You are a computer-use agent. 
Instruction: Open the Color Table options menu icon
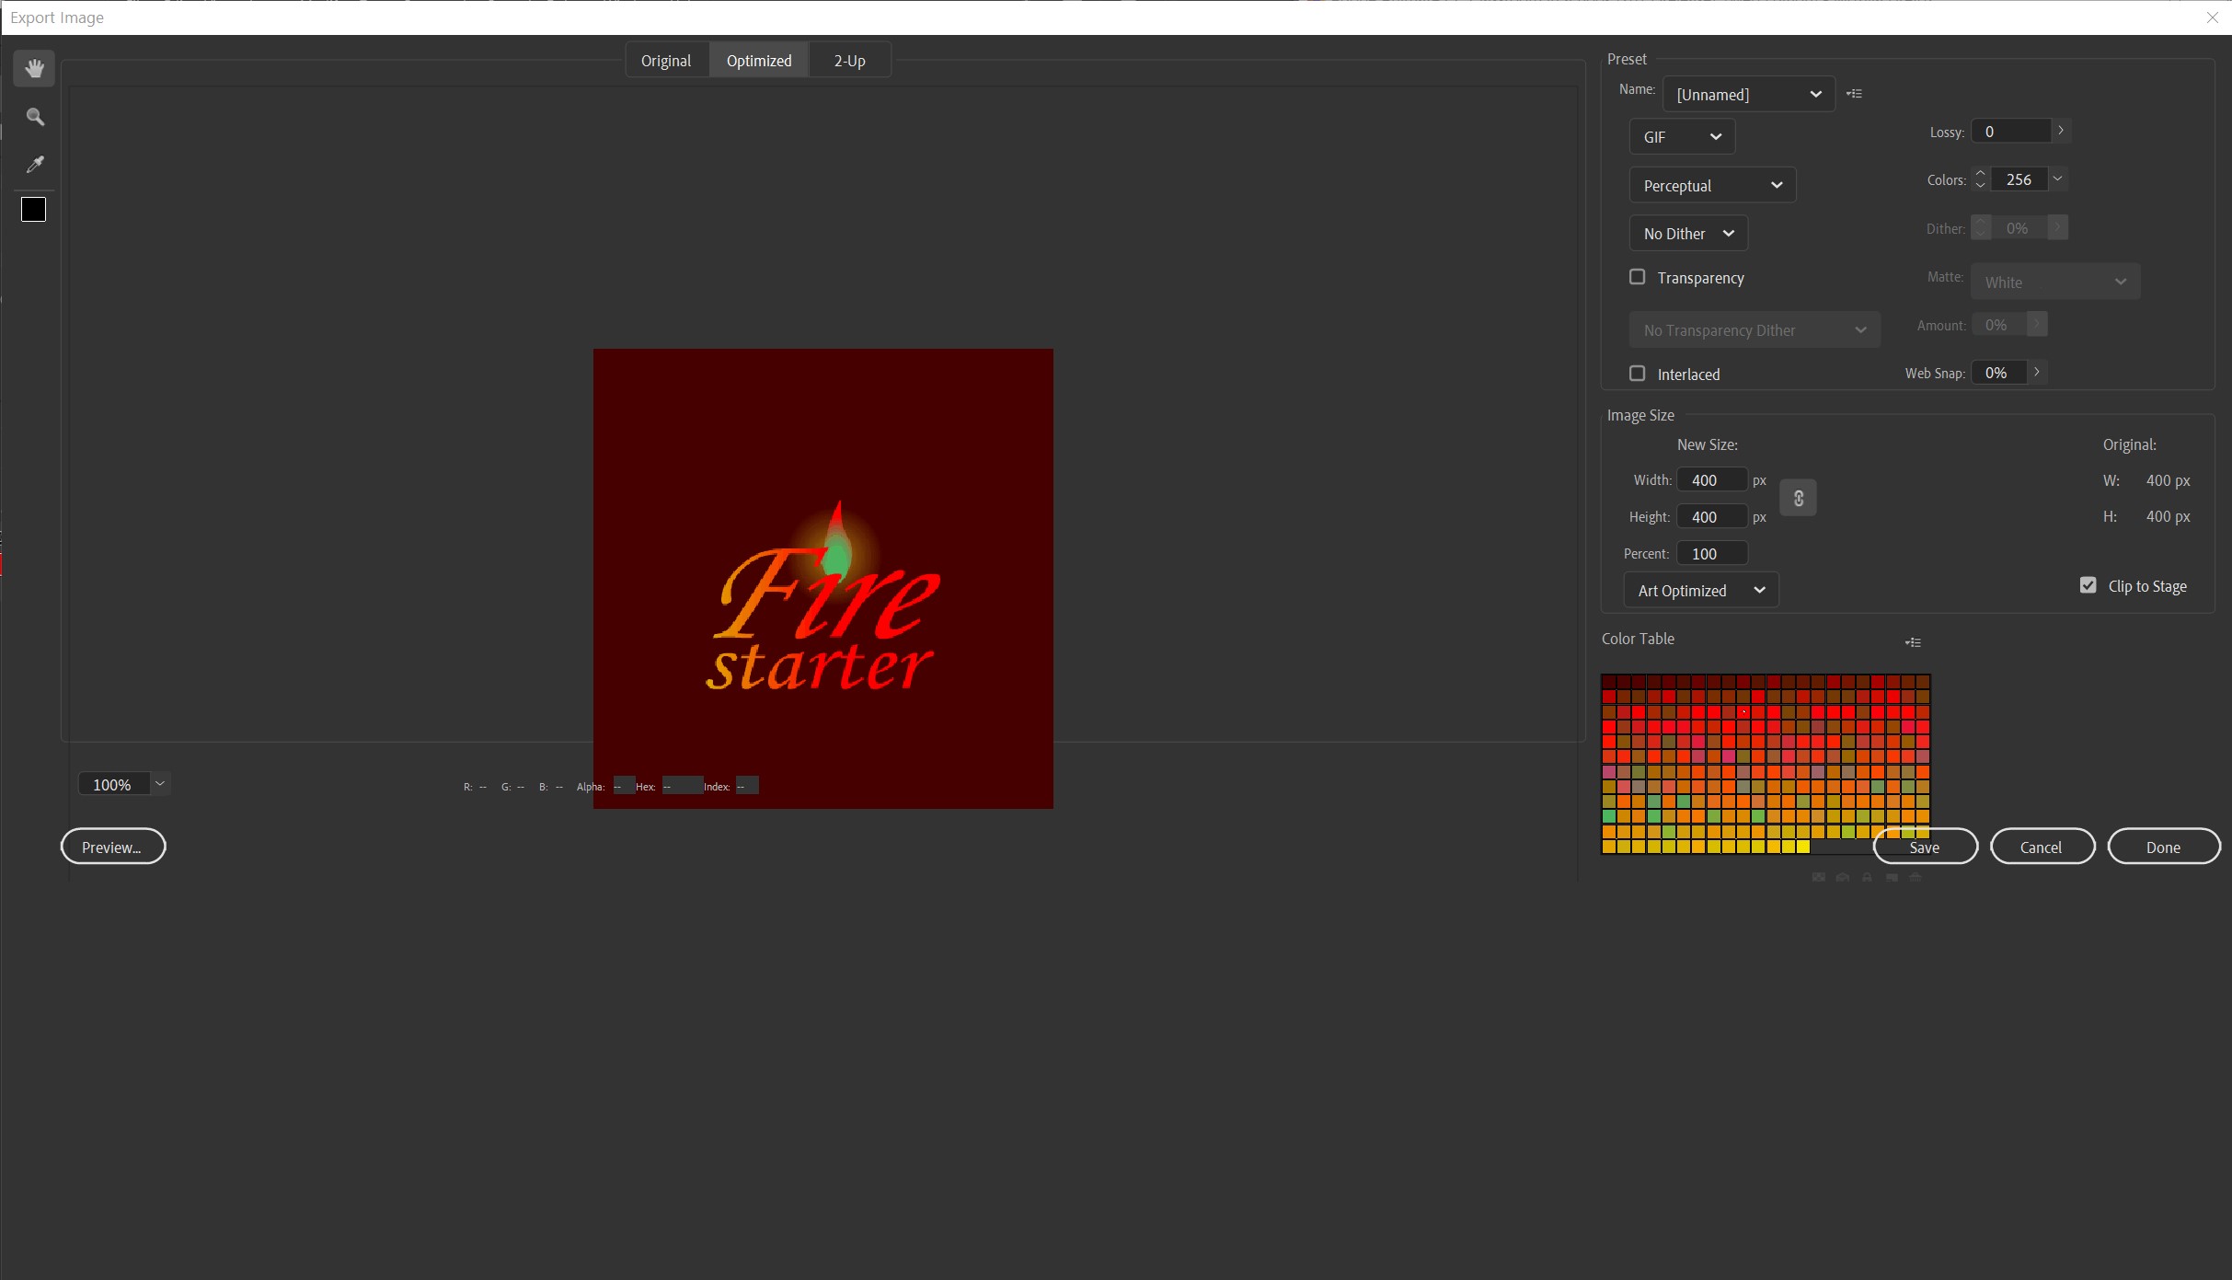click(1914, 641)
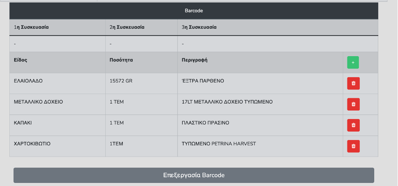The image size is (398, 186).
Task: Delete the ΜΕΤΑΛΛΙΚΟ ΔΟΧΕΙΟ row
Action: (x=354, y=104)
...
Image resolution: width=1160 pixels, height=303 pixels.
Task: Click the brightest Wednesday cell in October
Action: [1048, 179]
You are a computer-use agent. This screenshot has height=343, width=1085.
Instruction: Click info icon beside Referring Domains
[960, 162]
--
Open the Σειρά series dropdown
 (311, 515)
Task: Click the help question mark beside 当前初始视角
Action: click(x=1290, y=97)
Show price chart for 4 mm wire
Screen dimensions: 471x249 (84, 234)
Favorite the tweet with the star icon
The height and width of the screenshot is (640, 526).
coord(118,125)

## Problem statement
Revise the records from the line that has "Open the Σειρά series dropdown" through the line that has "Screen dimensions: 471x249 (84, 234)", replacing "price chart" with "price graph" and leaving the rest unchanged. Return only those lines.

## Exercise answer
Open the Σειρά series dropdown
 (311, 515)
Task: Click the help question mark beside 当前初始视角
Action: click(x=1290, y=97)
Show price graph for 4 mm wire
Screen dimensions: 471x249 (84, 234)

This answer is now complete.